What is required.
Copy out the records again word for word, starting at the line that contains "Image resolution: width=1568 pixels, height=695" and ending at the line that contains "coord(15,51)", with both of those lines included.

— Begin Data supplied —

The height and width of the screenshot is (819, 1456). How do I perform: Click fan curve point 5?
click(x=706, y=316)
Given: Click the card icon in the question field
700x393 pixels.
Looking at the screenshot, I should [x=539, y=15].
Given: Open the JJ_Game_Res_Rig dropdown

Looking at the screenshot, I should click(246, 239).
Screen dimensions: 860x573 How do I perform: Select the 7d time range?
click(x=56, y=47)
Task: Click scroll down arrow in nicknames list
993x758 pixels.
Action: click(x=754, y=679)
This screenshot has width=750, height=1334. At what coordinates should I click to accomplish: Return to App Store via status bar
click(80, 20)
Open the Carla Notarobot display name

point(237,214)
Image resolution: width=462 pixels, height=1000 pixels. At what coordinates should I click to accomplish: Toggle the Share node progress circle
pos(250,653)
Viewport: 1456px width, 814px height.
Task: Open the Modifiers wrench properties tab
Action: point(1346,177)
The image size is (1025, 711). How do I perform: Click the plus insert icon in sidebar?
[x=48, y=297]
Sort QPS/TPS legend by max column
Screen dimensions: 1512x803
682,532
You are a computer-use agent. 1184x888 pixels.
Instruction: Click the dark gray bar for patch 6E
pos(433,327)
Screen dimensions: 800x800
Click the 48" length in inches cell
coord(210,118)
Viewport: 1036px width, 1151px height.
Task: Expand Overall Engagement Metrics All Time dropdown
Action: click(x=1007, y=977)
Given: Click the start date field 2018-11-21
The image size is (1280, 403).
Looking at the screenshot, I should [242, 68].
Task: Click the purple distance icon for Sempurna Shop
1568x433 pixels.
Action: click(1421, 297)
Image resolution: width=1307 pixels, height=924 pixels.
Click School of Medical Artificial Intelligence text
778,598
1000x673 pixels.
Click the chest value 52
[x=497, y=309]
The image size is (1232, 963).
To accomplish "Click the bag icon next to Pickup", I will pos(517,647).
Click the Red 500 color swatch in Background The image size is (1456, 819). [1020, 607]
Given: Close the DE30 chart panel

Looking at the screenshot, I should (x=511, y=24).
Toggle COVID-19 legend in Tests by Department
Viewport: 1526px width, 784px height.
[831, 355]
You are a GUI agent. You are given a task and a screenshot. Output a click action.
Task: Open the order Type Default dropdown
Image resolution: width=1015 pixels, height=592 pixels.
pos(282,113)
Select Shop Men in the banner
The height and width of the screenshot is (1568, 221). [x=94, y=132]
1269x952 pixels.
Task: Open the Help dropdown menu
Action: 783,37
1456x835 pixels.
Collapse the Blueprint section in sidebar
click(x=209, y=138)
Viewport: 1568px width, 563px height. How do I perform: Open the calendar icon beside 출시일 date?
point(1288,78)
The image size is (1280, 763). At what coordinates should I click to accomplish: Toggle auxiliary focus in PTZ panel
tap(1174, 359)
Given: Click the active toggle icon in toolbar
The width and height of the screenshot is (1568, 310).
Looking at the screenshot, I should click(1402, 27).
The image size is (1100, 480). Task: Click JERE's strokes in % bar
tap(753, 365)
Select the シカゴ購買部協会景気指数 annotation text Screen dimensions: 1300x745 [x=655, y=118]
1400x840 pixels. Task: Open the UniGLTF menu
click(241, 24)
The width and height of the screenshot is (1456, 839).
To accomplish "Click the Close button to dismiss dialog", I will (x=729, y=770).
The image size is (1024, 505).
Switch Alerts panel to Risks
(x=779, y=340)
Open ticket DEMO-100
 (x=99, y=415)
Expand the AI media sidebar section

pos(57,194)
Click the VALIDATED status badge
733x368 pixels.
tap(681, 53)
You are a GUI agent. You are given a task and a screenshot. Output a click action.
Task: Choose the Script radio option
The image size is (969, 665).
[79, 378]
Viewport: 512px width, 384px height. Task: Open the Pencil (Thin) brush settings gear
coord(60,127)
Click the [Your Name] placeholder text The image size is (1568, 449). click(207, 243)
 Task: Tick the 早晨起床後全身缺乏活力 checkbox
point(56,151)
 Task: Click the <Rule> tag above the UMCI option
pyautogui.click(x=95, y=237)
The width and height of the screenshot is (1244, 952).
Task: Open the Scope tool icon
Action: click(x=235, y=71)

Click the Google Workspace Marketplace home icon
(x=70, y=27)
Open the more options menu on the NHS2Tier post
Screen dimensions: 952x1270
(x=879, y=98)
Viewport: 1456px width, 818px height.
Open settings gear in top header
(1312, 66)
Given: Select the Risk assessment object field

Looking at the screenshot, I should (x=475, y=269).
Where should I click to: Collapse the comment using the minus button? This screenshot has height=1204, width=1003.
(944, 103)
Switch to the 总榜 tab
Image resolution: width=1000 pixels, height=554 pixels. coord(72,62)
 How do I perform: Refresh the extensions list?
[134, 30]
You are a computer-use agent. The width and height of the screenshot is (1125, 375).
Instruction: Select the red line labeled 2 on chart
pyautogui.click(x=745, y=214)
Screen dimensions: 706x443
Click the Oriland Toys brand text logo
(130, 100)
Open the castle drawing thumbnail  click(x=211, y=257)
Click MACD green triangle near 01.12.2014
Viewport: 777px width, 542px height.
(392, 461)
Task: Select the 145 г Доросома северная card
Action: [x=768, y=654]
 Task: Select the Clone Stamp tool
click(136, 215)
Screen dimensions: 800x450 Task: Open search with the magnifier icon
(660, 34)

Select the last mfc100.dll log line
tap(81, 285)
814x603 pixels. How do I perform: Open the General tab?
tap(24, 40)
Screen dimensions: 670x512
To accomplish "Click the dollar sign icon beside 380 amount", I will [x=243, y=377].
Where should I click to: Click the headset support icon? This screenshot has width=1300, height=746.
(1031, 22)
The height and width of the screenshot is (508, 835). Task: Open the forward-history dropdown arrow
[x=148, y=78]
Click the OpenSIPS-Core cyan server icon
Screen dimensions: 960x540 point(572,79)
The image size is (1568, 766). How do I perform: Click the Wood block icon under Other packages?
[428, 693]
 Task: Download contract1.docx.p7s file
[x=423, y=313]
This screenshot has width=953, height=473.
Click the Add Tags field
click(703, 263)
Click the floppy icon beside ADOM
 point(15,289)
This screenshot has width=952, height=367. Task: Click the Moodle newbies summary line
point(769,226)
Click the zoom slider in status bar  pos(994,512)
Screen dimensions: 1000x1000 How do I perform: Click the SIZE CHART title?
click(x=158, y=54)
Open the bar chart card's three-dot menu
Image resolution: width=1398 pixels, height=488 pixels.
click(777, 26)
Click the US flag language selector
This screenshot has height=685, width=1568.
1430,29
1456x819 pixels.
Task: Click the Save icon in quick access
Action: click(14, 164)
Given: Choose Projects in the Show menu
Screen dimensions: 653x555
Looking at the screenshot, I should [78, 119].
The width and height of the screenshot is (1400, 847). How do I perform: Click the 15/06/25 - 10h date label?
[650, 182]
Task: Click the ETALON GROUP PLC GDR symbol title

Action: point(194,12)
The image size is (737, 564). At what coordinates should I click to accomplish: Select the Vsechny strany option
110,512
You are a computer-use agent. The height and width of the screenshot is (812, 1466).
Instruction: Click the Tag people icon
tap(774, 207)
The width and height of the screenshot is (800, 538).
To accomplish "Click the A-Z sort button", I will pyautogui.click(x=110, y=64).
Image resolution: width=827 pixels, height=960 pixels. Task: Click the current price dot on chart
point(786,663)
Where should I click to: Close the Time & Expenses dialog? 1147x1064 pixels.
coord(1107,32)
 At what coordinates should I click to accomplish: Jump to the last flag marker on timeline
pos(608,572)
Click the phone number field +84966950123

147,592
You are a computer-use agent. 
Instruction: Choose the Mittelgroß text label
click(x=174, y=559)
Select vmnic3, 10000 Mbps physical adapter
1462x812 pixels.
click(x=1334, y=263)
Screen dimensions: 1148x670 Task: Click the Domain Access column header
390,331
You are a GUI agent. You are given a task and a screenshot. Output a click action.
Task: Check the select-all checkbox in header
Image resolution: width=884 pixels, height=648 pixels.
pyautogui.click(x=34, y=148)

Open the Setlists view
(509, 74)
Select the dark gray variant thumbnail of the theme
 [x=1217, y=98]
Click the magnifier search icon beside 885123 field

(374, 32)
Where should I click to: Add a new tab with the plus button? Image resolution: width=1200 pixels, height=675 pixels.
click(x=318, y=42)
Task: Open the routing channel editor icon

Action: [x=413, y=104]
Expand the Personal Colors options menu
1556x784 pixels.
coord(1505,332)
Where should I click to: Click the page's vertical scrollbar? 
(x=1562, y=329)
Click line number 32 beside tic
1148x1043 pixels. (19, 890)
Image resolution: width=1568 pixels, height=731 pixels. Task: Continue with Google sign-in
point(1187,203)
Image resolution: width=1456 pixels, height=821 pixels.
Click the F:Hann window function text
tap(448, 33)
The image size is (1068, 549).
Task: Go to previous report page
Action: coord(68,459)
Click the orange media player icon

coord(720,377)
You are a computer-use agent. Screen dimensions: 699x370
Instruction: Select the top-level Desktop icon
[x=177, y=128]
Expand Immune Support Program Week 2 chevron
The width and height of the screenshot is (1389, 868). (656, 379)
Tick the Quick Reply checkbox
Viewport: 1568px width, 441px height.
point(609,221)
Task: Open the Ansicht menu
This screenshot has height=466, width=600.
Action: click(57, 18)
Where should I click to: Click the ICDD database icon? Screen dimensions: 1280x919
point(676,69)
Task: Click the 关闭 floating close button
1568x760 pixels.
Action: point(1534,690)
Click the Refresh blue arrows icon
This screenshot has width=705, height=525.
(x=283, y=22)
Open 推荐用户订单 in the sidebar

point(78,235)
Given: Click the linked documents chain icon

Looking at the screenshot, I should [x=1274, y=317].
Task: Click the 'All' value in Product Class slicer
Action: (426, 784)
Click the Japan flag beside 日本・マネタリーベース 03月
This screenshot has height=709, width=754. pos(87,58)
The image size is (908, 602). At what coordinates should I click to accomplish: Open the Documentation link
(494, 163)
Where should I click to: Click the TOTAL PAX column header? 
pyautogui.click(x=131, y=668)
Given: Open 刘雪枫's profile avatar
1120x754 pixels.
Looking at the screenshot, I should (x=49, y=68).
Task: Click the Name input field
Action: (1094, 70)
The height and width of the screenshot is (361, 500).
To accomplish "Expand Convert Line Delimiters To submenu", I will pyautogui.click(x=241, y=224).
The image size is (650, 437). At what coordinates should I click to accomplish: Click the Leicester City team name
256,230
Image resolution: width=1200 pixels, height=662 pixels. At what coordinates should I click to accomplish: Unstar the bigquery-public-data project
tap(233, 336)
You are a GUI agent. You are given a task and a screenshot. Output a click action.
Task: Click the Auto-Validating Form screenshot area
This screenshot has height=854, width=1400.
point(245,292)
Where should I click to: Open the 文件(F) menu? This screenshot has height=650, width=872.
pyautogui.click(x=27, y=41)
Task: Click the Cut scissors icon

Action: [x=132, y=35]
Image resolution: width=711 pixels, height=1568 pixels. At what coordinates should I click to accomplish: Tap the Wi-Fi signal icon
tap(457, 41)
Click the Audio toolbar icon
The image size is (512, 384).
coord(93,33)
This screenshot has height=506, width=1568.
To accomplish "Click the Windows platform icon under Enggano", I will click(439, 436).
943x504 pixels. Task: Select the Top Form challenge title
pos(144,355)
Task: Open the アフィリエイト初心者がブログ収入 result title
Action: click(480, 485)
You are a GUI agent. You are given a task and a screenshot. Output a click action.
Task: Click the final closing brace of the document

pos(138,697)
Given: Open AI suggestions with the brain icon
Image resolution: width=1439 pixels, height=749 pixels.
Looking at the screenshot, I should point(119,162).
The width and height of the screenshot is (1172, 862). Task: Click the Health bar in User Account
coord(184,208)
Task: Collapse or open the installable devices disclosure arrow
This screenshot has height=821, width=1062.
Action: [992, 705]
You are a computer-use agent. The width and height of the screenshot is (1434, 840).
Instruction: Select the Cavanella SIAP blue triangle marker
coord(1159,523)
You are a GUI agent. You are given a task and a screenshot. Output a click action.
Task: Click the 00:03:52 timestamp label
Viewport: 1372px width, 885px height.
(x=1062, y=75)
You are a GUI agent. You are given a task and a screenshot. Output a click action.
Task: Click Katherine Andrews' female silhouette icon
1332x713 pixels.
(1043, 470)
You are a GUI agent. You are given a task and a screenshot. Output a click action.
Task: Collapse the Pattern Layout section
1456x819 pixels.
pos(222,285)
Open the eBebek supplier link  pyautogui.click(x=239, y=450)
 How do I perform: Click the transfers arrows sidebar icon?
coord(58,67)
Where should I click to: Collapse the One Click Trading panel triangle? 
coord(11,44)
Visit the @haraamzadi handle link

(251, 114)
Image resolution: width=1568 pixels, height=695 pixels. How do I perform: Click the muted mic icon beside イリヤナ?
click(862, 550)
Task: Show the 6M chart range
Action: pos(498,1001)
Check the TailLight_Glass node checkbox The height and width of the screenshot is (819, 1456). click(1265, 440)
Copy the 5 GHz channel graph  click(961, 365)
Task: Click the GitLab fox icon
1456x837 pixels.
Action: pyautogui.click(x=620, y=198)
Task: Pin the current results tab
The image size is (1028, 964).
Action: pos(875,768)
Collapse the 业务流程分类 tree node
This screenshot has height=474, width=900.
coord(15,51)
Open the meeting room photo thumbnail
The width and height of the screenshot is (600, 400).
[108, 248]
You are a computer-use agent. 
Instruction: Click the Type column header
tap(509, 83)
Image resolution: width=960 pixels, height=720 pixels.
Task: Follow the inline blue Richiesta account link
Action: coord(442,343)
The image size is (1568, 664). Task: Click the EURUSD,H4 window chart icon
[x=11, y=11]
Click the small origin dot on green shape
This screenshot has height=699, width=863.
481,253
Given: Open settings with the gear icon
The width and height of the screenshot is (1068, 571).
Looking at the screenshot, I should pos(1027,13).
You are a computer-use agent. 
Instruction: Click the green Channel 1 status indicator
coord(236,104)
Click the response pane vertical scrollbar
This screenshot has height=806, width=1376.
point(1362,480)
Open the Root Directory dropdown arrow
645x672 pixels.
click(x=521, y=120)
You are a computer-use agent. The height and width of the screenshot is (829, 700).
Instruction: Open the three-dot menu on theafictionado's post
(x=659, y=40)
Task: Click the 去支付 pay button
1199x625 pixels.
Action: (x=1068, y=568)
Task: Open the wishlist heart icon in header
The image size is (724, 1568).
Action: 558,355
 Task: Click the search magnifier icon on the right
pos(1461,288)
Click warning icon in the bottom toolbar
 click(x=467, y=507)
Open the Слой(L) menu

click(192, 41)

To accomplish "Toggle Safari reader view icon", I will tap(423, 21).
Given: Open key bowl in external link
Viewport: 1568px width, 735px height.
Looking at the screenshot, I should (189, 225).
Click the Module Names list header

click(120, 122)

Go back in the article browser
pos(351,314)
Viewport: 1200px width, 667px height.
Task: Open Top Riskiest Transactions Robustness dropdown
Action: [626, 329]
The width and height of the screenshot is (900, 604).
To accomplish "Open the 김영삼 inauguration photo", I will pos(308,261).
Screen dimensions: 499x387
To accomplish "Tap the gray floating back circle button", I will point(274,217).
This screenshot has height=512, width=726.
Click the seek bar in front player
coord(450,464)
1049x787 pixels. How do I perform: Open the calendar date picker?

— End Data supplied —

Exercise solution.
Image resolution: width=1568 pixels, height=695 pixels. How do I perform: Click the muted mic icon beside イリヤナ?
click(862, 550)
Task: Show the 6M chart range
Action: pos(498,1001)
Check the TailLight_Glass node checkbox The height and width of the screenshot is (819, 1456). click(1265, 440)
Copy the 5 GHz channel graph  click(961, 365)
Task: Click the GitLab fox icon
1456x837 pixels.
Action: pyautogui.click(x=620, y=198)
Task: Pin the current results tab
The image size is (1028, 964).
Action: pos(875,768)
Collapse the 业务流程分类 tree node
This screenshot has height=474, width=900.
coord(15,51)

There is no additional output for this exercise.